Dutch Source - VVV het meest concreet voor Gentenaar


----------



## Mai♥ (May 4, 2009)

Thanks for the summary! ^^


----------



## Gabe (May 10, 2009)

i like this author i am glad she is starting another manga. hope it is good. i liked inuyasha but most seem not to.


----------



## Yakushi Kabuto (May 11, 2009)

Giant chihuahua scared me, it managed to get less creepy when it merged. I enjoyed that she headbutted him to see if he was a ghost. So sad that it costs something to use a tin can phonecall to the other side.  And what a lame way to go, getting crushed by a pot. I'm mildly curious about where this series will go, or at least I want to know what they guy wanted to call about.


----------



## illmatic (May 14, 2009)

Chapter 3 out @ Link removed


----------



## Tyrannos (May 15, 2009)

LOL, the sign at the end.


----------



## Inuhanyou (May 16, 2009)

i guess shounen sunday comes out at inopportune times now..


----------



## Gomu Ningen (May 16, 2009)

Too similar to Bleach so far, except with the gender roles reversed, with the Shinigami being the guy and the one who sees ghosts being the female.  It does resemble Inuyasha too much too, but that's to be expected.   But it's only the first chapter, so I guess it's still too early to say it's too similar to the two.


----------



## Mai♥ (May 17, 2009)

Anybody know if any sites have uploaded this series yet? Not to download, but to merely view online.


----------



## illmatic (May 17, 2009)

All To Avi

that's all i know.


----------



## Mai♥ (May 19, 2009)

^ Ty but that doesn't work for me 

Anybody have any idear why it does this:

*Spoiler*: __ 








It does the same thing on firefox too :S

If I click the little buttons in the corner it just says page cannot be displayd :S


----------



## Gabe (May 19, 2009)

good chapter it was funny


----------



## Vandal Savage (May 19, 2009)

Well this series has been ok so far. Although I think Inuyasha had a stronger start I don't have anything negative to say about Rinne's start.


----------



## illmatic (May 19, 2009)

Mai♥ said:


> ^ Ty but that doesn't work for me
> 
> Anybody have any idear why it does this:
> 
> ...



Do you live outside of the USA & Canada?


----------



## Inuhanyou (May 19, 2009)

Heh, i tell ya though, nobody except Rumiko would be able to pull off this much "mystery of the week" format in her first few chapters without backlash


----------



## Yakushi Kabuto (May 19, 2009)

Of all things, why fake flowers as a side job? It was odd how calm the teacher was at seeing Suzuki's ghost suddenly. I like the sign he left about stiny people at the end as well. xD


----------



## Mai♥ (May 20, 2009)

illmatic said:


> Do you live outside of the USA & Canada?

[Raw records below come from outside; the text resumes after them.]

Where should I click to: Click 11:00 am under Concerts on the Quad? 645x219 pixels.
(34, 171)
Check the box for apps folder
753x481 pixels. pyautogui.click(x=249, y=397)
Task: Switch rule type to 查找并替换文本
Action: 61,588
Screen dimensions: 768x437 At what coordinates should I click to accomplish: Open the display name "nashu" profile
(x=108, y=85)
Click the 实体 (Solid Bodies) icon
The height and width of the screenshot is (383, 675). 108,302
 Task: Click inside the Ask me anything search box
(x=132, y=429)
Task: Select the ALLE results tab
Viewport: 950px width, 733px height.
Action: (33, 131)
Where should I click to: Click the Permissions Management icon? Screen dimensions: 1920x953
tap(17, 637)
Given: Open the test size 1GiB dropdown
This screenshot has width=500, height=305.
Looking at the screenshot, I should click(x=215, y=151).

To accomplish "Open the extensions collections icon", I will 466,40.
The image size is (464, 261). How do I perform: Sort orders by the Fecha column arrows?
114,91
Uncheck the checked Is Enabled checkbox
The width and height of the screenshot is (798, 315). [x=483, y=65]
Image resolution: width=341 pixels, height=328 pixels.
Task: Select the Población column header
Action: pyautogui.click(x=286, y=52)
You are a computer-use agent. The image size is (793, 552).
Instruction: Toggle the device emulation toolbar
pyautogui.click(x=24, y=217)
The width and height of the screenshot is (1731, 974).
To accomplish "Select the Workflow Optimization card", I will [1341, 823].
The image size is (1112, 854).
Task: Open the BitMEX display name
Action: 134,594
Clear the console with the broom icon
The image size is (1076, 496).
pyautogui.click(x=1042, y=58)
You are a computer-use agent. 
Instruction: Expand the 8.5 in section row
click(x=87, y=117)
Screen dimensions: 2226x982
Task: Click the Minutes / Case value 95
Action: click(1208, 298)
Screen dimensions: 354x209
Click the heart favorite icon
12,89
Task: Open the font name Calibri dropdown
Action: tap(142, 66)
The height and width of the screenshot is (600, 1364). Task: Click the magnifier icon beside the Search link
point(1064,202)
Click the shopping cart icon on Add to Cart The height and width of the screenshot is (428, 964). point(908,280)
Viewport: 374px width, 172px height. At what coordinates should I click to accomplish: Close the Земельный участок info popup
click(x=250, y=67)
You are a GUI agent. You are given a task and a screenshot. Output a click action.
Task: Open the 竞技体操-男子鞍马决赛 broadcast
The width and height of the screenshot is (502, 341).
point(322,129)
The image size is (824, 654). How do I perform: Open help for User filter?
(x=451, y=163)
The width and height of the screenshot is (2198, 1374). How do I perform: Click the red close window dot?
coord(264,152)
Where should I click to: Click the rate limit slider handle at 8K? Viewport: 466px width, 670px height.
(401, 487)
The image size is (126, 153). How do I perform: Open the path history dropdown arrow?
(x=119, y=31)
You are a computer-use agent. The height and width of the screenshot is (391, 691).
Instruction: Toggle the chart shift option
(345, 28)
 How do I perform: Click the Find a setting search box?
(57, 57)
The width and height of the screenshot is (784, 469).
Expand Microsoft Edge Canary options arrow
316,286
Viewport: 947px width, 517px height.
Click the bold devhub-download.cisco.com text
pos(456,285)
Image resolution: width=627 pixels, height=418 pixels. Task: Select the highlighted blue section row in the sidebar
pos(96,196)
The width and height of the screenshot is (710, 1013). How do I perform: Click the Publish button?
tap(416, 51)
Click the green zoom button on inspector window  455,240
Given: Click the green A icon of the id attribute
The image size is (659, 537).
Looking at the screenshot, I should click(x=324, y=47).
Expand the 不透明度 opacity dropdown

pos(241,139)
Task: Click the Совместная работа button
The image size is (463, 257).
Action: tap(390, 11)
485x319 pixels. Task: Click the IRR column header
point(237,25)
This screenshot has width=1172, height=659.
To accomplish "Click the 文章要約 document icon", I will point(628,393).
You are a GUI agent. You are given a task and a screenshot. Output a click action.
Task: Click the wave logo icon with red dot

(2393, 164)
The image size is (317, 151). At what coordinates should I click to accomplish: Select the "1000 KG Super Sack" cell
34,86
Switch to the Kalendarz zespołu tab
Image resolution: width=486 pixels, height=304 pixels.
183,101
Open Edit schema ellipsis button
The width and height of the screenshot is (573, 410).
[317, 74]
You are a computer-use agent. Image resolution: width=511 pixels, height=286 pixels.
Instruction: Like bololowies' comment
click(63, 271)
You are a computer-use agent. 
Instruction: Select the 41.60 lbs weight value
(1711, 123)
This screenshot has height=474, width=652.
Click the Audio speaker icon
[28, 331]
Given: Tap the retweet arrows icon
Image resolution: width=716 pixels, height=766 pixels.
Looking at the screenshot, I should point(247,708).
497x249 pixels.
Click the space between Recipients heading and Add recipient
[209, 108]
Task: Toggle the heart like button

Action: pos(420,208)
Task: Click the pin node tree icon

Yes T_T I assume thats why. 



Inuhanyou said:


> Heh, i tell ya though, nobody except Rumiko would be able to pull off this much "mystery of the week" format in her first few chapters without backlash



I haven't read past chapter 1 yet, but yes she can


----------



## Kira U. Masaki (May 20, 2009)

First off this is not too similar to Bleach, let me clue you in gentlemen and ladies kubo tite is not the inventor the shingami 

in fact there are several ongoing shoujo series that have them, hell ive even seen them in hentai

also kubo tite did not invent the coat either

there are other mangas in existence besides bleach and naruto

now on to the manga itself, yea at first it seems a similar to inuyasha, but then again uresei yatsura was similar to masion ikkoku and ranma but they were all great nonetheless, im sure it will differentiate its self later on down the road

2 points id like to make - i totally thought he was going to turn out to be uber rich, and just be stingy because of the whole shingami thing, i was half expecting the teacher to feel sorry for him and go to his house and it turn out to be one of those huge mansions

point 2 - so is he ageless, his grandmother seems to be of a very young age, will he stop aging like her


----------



## illmatic (May 21, 2009)

Chapter 4 is out @ Suchtgefahr


----------



## Vandal Savage (May 21, 2009)

Hmm I wonder when she is going to remember what happened in the past. I'm also very interested in just what is up with Rokudo's family and how long have they been at this shinigami business.


----------



## Tyrannos (May 21, 2009)

Probably a very long time.  To me, this Chapter seems like Bleach in that the land of the dead is like another level of existance.  Instead, Rumiko is speeding things along that it's more like a pit-stop.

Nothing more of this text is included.